Records from a collection:
◆ ◆ ◆

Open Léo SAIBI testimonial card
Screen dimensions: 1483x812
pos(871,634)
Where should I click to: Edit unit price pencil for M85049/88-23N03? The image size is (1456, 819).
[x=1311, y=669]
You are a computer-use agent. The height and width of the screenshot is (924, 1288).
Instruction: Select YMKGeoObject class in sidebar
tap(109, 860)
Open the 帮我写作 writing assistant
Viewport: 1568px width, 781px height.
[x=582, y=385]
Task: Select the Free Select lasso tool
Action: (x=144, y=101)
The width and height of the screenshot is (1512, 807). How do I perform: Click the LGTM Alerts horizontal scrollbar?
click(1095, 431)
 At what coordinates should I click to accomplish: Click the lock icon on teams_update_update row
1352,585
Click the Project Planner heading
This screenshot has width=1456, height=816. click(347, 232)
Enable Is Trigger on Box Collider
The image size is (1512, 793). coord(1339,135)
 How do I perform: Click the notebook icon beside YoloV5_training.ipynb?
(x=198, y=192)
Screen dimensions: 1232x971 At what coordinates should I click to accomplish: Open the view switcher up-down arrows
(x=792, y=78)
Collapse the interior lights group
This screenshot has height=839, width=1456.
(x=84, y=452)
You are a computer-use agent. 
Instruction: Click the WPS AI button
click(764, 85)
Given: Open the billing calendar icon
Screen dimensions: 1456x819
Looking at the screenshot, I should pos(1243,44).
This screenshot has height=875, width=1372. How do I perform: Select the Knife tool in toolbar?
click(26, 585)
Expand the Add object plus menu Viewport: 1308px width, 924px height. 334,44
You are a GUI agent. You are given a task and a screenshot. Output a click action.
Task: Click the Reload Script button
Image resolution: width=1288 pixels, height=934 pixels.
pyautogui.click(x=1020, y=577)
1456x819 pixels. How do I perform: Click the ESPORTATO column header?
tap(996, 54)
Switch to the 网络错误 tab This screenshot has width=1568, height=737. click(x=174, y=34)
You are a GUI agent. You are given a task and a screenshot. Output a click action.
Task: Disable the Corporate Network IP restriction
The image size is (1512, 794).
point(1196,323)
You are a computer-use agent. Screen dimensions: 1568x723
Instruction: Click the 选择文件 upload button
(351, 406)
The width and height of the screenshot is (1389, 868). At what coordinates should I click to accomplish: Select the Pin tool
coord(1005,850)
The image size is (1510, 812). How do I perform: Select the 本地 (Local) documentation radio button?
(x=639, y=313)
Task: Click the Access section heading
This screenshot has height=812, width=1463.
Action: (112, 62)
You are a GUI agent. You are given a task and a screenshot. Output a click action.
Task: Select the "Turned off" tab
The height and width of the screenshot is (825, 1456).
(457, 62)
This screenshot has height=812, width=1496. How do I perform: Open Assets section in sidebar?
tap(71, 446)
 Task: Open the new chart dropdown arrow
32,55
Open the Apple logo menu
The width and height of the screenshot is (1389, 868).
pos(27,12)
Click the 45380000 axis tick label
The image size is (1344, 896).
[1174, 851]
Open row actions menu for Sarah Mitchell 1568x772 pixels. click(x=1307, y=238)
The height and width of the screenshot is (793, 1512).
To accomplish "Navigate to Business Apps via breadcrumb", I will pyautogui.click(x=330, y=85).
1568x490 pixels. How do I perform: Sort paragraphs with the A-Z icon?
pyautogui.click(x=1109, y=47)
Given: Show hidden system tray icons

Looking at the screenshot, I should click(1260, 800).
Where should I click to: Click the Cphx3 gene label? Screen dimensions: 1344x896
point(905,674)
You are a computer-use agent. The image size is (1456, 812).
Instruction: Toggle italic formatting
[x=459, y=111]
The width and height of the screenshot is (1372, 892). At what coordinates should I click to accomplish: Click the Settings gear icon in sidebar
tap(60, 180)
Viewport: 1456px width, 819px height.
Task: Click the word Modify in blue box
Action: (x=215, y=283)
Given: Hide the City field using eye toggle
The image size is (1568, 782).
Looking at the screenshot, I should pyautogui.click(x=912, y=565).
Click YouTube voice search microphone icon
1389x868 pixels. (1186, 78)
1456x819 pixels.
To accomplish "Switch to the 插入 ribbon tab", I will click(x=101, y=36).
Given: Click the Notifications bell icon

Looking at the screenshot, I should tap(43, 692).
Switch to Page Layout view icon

◆ ◆ ◆

AIM OF THE TASK:
Each line above that includes the word "computer" is to be copied.

OUTPUT OF THE EXERCISE:
You are a computer-use agent. The height and width of the screenshot is (924, 1288).
You are a computer-use agent. 
You are a computer-use agent. Screen dimensions: 1568x723
You are a computer-use agent. The image size is (1456, 812).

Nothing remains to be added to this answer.